Provided entries section start
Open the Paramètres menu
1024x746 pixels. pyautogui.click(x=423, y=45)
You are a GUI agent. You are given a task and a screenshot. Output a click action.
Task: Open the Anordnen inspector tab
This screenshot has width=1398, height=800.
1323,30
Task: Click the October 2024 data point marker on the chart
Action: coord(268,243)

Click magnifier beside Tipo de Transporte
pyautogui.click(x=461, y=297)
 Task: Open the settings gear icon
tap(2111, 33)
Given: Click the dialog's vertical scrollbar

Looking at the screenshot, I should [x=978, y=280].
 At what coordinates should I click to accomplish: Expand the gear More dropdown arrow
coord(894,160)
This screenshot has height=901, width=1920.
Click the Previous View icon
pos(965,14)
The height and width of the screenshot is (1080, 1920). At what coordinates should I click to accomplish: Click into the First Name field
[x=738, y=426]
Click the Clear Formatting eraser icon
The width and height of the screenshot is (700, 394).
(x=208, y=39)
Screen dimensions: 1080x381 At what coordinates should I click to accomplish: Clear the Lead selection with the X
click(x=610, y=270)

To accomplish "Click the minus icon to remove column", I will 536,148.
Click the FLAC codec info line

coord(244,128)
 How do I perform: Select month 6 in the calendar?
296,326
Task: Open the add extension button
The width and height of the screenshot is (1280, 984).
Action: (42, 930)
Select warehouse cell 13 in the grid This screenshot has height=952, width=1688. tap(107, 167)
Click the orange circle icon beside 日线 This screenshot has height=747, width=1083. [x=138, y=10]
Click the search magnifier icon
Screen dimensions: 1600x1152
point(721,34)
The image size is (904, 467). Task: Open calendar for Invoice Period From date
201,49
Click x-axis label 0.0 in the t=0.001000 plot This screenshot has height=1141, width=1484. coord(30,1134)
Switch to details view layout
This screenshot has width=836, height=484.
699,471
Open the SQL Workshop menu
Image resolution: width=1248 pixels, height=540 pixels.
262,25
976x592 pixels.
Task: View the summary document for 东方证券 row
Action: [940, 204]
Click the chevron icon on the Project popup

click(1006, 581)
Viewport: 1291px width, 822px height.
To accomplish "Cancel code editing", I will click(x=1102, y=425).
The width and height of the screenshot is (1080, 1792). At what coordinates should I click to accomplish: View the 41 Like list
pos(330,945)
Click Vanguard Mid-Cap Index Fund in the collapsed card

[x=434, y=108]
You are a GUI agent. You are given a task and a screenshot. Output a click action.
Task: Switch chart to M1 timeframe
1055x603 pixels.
Provided entries section end
**To do**. Everything from the first line of the listing above through the line holding "Select warehouse cell" must be retyped exactly; nothing else belongs in the reply.

**Task result**.
Open the Paramètres menu
1024x746 pixels. pyautogui.click(x=423, y=45)
You are a GUI agent. You are given a task and a screenshot. Output a click action.
Task: Open the Anordnen inspector tab
This screenshot has width=1398, height=800.
1323,30
Task: Click the October 2024 data point marker on the chart
Action: coord(268,243)

Click magnifier beside Tipo de Transporte
pyautogui.click(x=461, y=297)
 Task: Open the settings gear icon
tap(2111, 33)
Given: Click the dialog's vertical scrollbar

Looking at the screenshot, I should [x=978, y=280].
 At what coordinates should I click to accomplish: Expand the gear More dropdown arrow
coord(894,160)
This screenshot has height=901, width=1920.
Click the Previous View icon
pos(965,14)
The height and width of the screenshot is (1080, 1920). At what coordinates should I click to accomplish: Click into the First Name field
[x=738, y=426]
Click the Clear Formatting eraser icon
The width and height of the screenshot is (700, 394).
(x=208, y=39)
Screen dimensions: 1080x381 At what coordinates should I click to accomplish: Clear the Lead selection with the X
click(x=610, y=270)

To accomplish "Click the minus icon to remove column", I will 536,148.
Click the FLAC codec info line

coord(244,128)
 How do I perform: Select month 6 in the calendar?
296,326
Task: Open the add extension button
The width and height of the screenshot is (1280, 984).
Action: (42, 930)
Select warehouse cell 13 in the grid This screenshot has height=952, width=1688. tap(107, 167)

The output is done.